Khan’s relationship with the English Football Association, the FA, dates back to 2012, just months after Khan purchased the Jaguars from Wayne Weaver. A year later, the Jaguars played a regular season game in London for the first time. It didn’t take Khan and the Jaguars’ brass long to realize the financial ramifications of the Jaguars playing an annual game at Wembley Stadium.
It has become such an important part of the Jaguars’ financial plan that at this month’s State of the Franchise address, Jaguars President Mark Lamping said the team’s presence in London creates 11 percent of the club’s overall revenue and that the Jaguars “have to protect our position (in London).”
One of the concerns was that another entity, perhaps a team in the Premier League, would purchase Wembley from the FA.

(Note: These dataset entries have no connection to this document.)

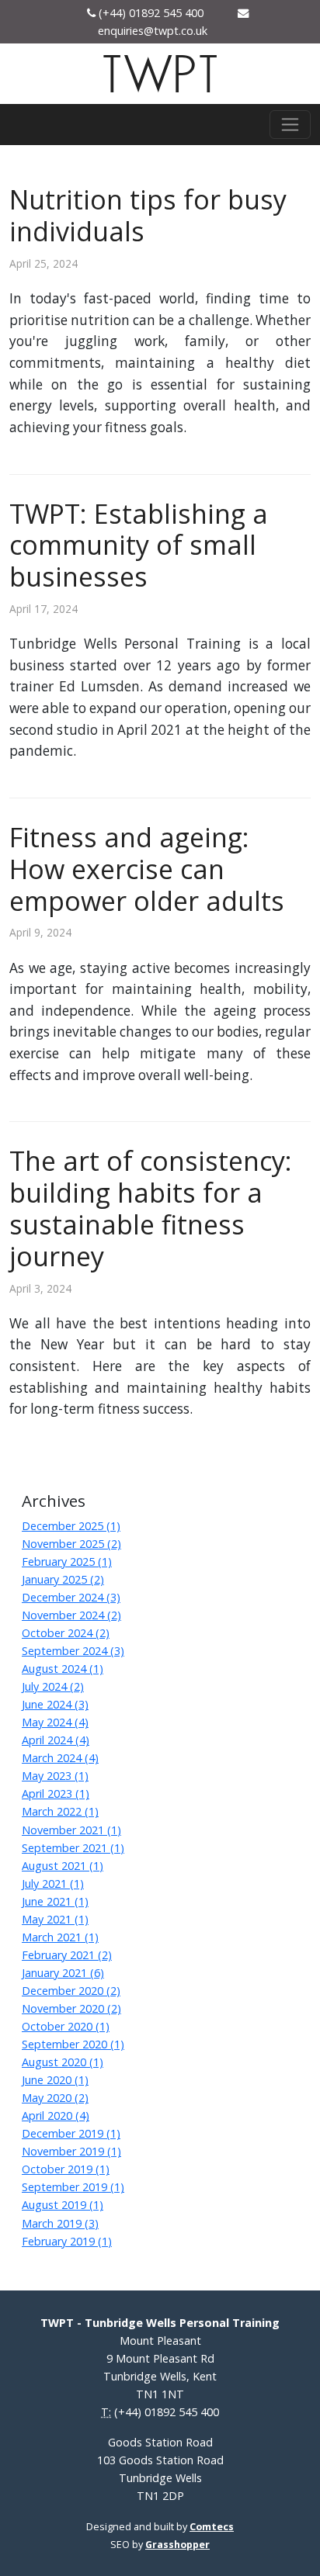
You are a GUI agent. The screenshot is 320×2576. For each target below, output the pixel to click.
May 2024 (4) (55, 1722)
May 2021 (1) (55, 1919)
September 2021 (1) (73, 1847)
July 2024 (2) (53, 1686)
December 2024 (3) (71, 1597)
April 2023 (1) (55, 1793)
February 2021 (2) (67, 1955)
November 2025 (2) (71, 1543)
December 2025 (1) (71, 1525)
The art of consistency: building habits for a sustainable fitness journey (150, 1208)
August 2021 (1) (62, 1865)
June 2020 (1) (55, 2079)
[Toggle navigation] (290, 124)
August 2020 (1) (62, 2062)
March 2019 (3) (60, 2223)
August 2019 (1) (62, 2204)
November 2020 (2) (71, 2008)
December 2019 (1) (71, 2133)
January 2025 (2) (63, 1579)
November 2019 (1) (71, 2151)
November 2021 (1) (71, 1830)
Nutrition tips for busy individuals (148, 215)
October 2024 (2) (66, 1633)
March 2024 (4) (60, 1757)
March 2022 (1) (60, 1811)
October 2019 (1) (66, 2169)
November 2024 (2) (71, 1615)
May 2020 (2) (55, 2097)
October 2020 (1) (66, 2026)
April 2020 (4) (55, 2115)
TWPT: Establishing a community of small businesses (138, 545)
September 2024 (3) (73, 1650)
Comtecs (212, 2526)
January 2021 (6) (63, 1972)
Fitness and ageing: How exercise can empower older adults (146, 869)
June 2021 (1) (55, 1901)
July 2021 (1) (53, 1883)
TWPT (160, 76)
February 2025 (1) (67, 1561)
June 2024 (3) (55, 1704)
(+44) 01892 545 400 (166, 2412)
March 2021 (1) (60, 1937)
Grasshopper (177, 2544)
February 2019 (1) (67, 2241)
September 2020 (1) (73, 2044)
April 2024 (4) (55, 1740)
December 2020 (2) (71, 1990)
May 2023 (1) (55, 1775)
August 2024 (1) (62, 1668)
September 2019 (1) (73, 2187)
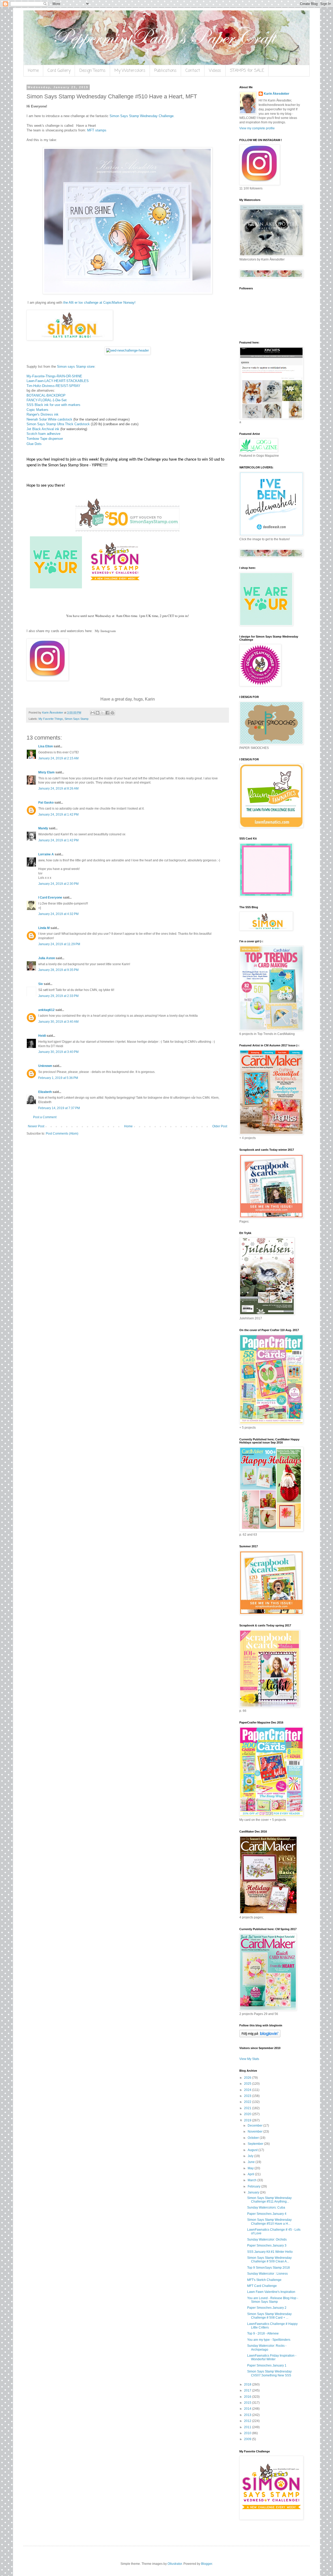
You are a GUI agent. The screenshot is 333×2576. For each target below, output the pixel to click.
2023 (248, 2096)
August (253, 2150)
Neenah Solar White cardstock (49, 419)
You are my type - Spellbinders (268, 2340)
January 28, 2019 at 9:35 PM (58, 970)
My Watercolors (129, 71)
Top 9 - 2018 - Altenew (263, 2333)
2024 (248, 2090)
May (251, 2168)
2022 (248, 2102)
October (254, 2138)
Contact (192, 71)
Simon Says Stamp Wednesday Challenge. (142, 116)
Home (33, 71)
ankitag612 (46, 1010)
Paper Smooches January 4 (266, 2214)
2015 (248, 2403)
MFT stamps (96, 130)
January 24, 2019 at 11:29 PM (59, 944)
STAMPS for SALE (247, 71)
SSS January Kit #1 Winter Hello (270, 2252)
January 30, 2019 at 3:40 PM (58, 1052)
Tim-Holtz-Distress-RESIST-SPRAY (53, 386)
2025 (248, 2083)
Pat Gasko (46, 802)
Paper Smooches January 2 (266, 2308)
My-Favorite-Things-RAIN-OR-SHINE (54, 376)
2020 (248, 2114)
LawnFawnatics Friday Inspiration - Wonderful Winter (271, 2357)
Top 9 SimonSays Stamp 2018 (268, 2267)
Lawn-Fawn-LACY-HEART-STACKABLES (58, 381)
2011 (248, 2427)
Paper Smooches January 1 (266, 2365)
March (252, 2180)
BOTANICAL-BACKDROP (46, 395)
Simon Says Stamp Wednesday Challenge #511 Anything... (269, 2199)
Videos (215, 71)
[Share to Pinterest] (112, 712)
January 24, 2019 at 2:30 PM (58, 884)
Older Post (219, 1126)
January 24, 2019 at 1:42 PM (58, 814)
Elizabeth (45, 1092)
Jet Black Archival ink (43, 429)
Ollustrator (175, 2564)
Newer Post (36, 1126)
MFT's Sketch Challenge (264, 2280)
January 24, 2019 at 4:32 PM (58, 914)
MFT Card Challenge (262, 2286)
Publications (165, 71)
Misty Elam (46, 772)
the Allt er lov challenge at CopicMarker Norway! (99, 302)
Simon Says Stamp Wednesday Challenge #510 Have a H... (269, 2221)
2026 (248, 2077)
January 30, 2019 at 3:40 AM (58, 1021)
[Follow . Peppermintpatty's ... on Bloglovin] (259, 2036)
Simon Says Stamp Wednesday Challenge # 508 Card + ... (269, 2315)
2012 (248, 2421)
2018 (248, 2384)
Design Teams (92, 71)
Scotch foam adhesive (43, 434)
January (254, 2192)
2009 (248, 2439)
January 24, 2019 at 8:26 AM (58, 788)
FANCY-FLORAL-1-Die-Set (47, 400)
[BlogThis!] (97, 712)
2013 (248, 2415)
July (251, 2156)
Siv (40, 984)
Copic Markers (37, 410)
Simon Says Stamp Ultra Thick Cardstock (58, 424)
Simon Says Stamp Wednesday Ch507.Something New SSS (269, 2373)
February (254, 2186)
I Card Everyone (50, 897)
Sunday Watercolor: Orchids (267, 2239)
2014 (248, 2408)
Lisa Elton (45, 746)
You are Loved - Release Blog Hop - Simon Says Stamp (272, 2300)
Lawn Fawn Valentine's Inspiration (271, 2292)
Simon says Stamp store (75, 366)
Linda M (44, 928)
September (256, 2144)
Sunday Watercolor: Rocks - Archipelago (266, 2347)
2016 (248, 2397)
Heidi (42, 1036)
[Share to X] (102, 712)
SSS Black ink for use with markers (53, 405)
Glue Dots (34, 444)
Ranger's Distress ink (43, 414)
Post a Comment (44, 1117)
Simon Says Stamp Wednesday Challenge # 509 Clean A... (269, 2259)
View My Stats (249, 2059)
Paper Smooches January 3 (266, 2245)
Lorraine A (46, 854)
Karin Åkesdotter (276, 94)
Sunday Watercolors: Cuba (266, 2207)
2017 (248, 2390)
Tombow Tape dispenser (45, 439)
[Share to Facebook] (107, 712)
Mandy (43, 828)
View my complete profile (257, 128)
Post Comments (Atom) (62, 1133)
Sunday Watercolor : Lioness (267, 2273)
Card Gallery (59, 71)
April (251, 2174)
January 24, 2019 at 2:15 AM (58, 758)
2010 (248, 2433)
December (255, 2125)
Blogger (206, 2564)
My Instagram (105, 631)
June (251, 2162)
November (255, 2131)
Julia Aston (46, 958)
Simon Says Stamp (76, 718)
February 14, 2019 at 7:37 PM (59, 1108)
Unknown (45, 1066)
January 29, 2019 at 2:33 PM (58, 996)
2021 (248, 2108)
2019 (248, 2120)
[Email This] (92, 712)
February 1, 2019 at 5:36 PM (58, 1078)
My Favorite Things (51, 718)
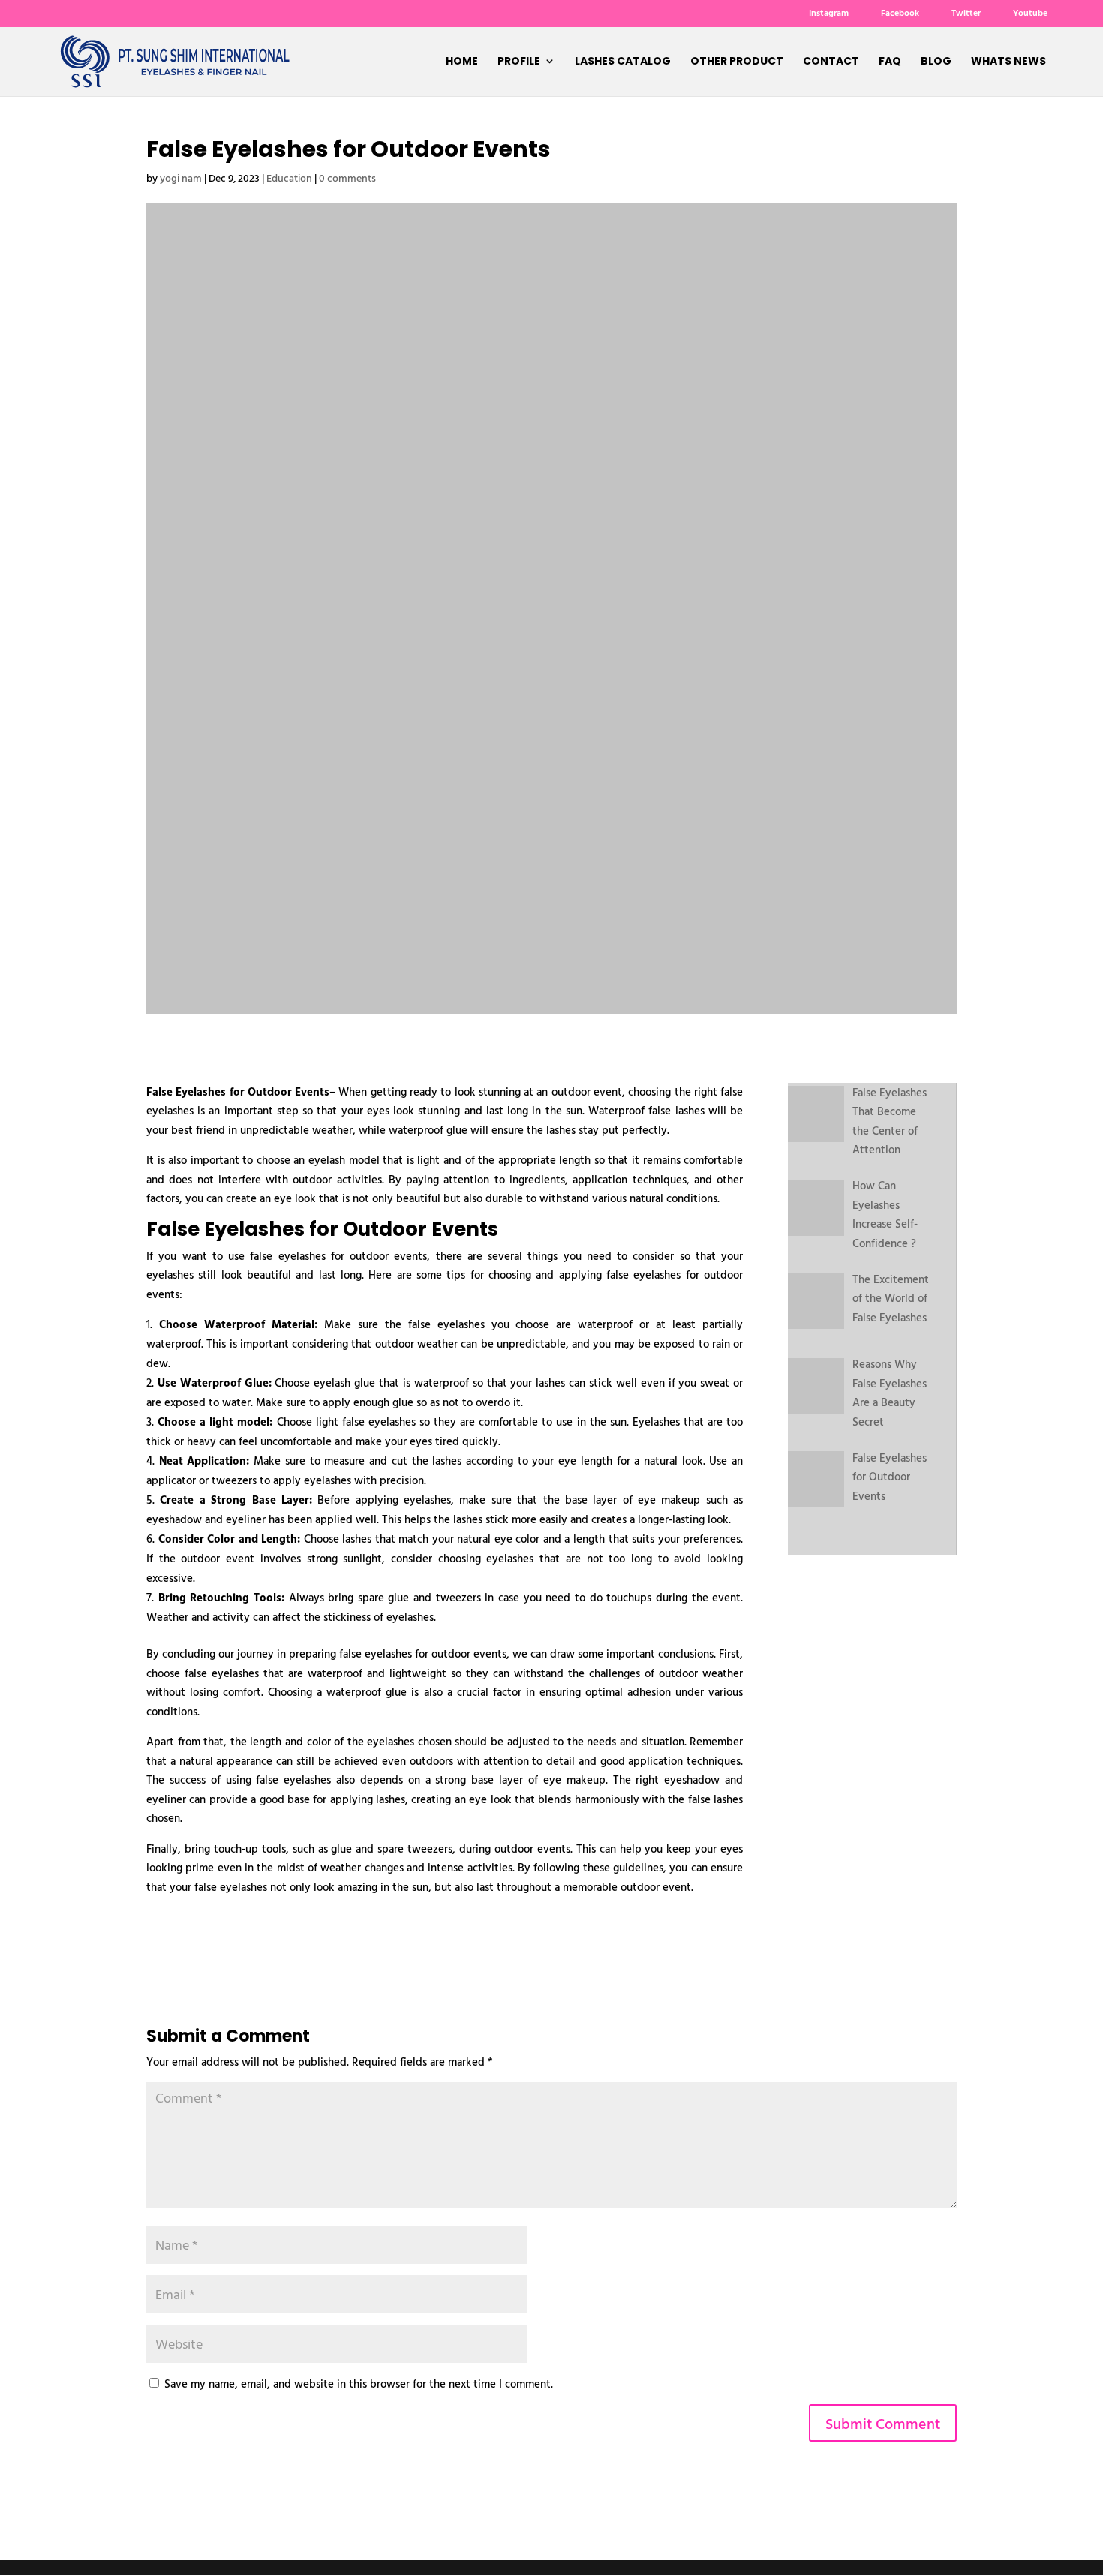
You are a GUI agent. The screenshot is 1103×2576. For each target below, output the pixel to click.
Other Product (736, 62)
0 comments (347, 177)
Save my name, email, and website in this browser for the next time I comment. (358, 2383)
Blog (936, 62)
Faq (890, 62)
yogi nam (181, 177)
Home (462, 62)
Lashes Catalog (623, 62)
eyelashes (388, 1653)
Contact (831, 62)
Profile (518, 62)
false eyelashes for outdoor (674, 1274)
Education (289, 177)
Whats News (1008, 62)
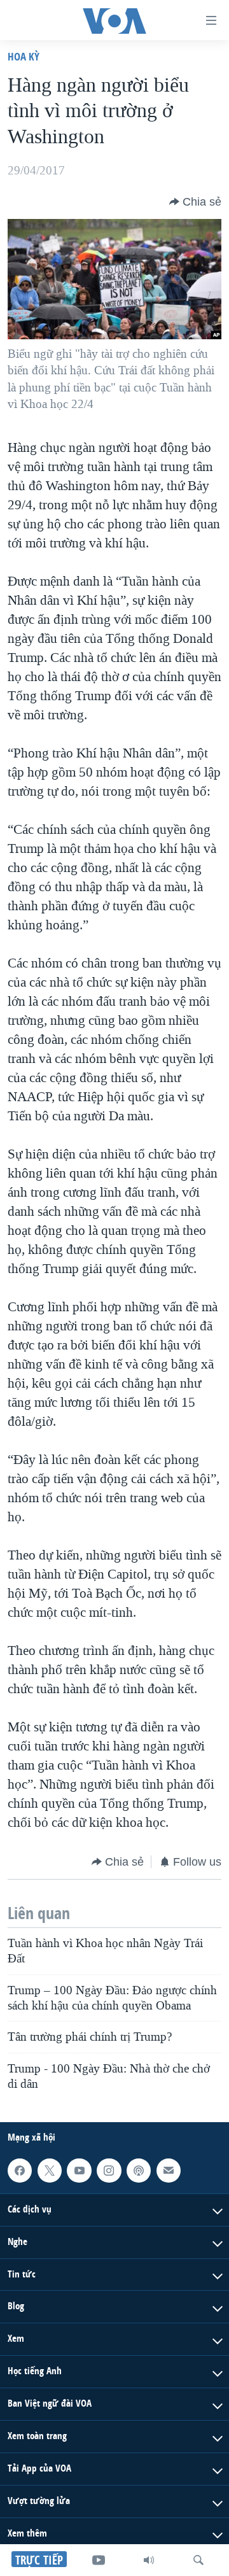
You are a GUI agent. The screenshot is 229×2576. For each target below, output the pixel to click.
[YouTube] (98, 2560)
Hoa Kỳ (23, 56)
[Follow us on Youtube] (79, 2170)
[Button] (195, 201)
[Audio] (149, 2560)
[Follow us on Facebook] (20, 2170)
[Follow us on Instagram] (109, 2170)
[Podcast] (139, 2170)
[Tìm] (198, 2560)
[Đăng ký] (168, 2170)
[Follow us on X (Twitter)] (50, 2170)
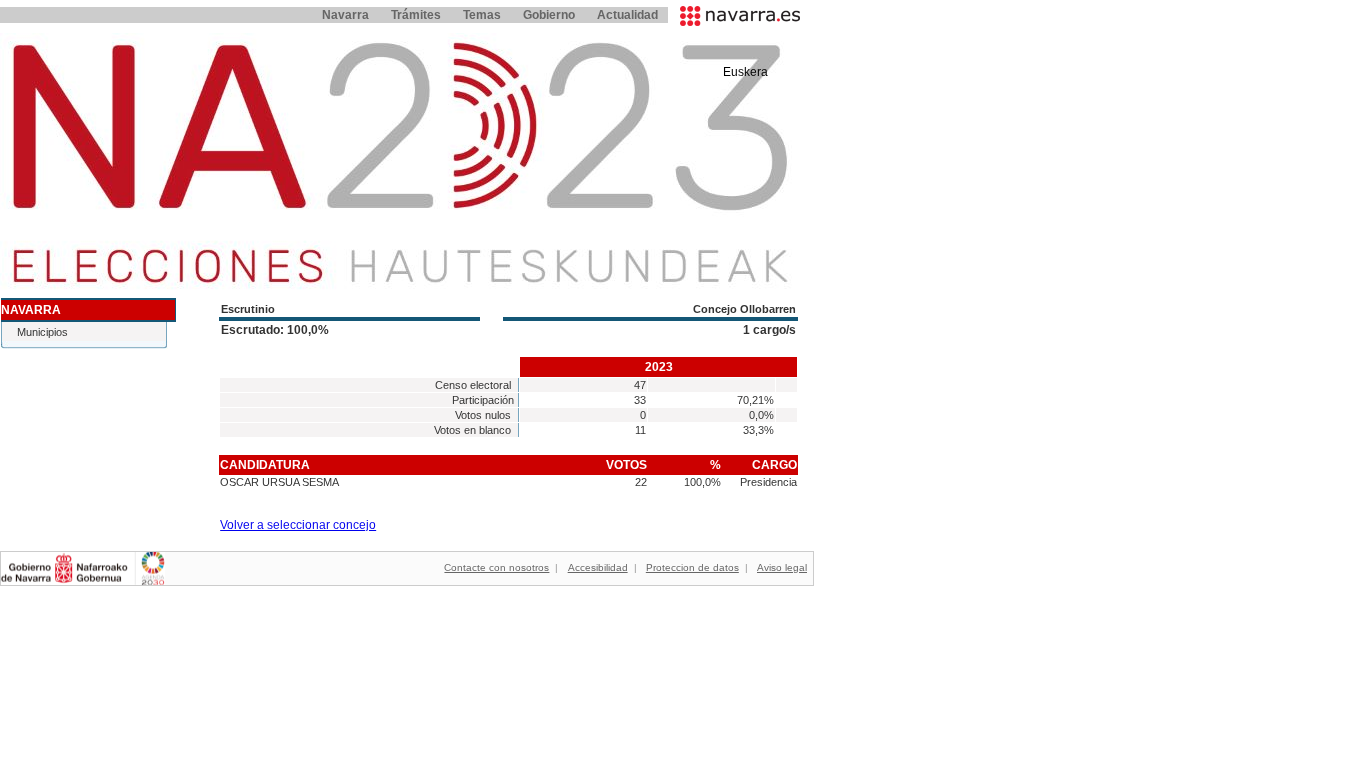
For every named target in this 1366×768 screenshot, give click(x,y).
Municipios (42, 332)
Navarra (345, 15)
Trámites (416, 15)
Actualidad (627, 15)
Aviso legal (782, 567)
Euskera (745, 72)
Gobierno (549, 15)
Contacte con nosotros (496, 567)
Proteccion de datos (692, 567)
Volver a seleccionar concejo (298, 525)
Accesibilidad (598, 567)
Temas (482, 15)
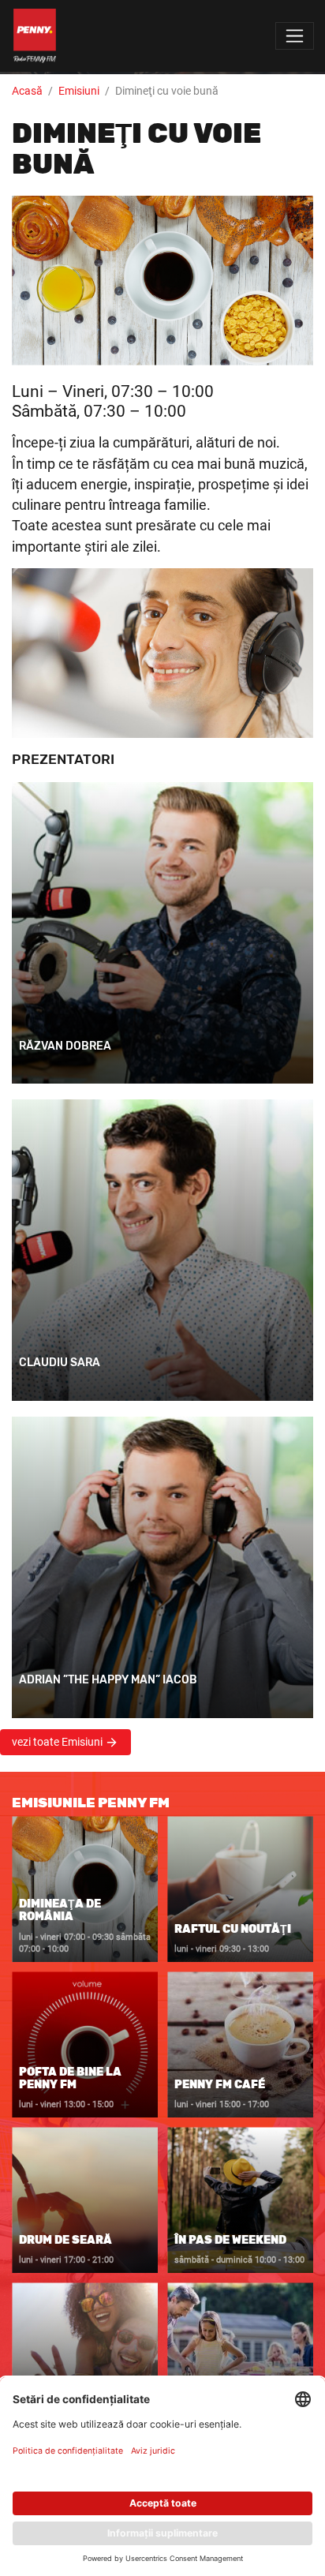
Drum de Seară (65, 2239)
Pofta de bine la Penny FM (70, 2078)
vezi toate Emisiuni (58, 1741)
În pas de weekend (230, 2239)
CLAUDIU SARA (59, 1362)
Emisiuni (78, 90)
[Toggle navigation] (294, 36)
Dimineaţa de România (60, 1910)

“One of the things we thought about was, “what if the FA decides to sell the stadium and it goes to someone who has no interest in the NFL, or doesn’t have the scheduling flexibility?’ We saw that as a risk,” Lamping said.
The Jaguars have played one game at Wembley for each of the past five seasons, and they will play in there again in 2018, when they face the Super Bowl champion Philadelphia Eagles.
So here’s how the Jaguars benefit from this deal. First, it puts the Jaguars owner in control of the venue for their most important annual game. Second, the Jaguars will not have to pay rent for the London game, improving the annual bottom line for the London game. Khan’s net worth is estimated at $7.2 billion, so a deal of this size, though substantial, should pay off rather quickly, considering that the FA expects to make around 300 million pounds from the club seats alone. There is not likely to be a cash flow issue that would limit the Jaguars’ spending in free agency or the Lot J plans.
Deals of this size do not happen overnight, but Lamping said Thursday that he expected the deal to get done in as soon as eight weeks, depending on delays caused by the World Cup.
This huge deal is very good for Khan and the Jaguars. The question that cannot be answered now is just how good it will be for the team and the city of Jacksonville.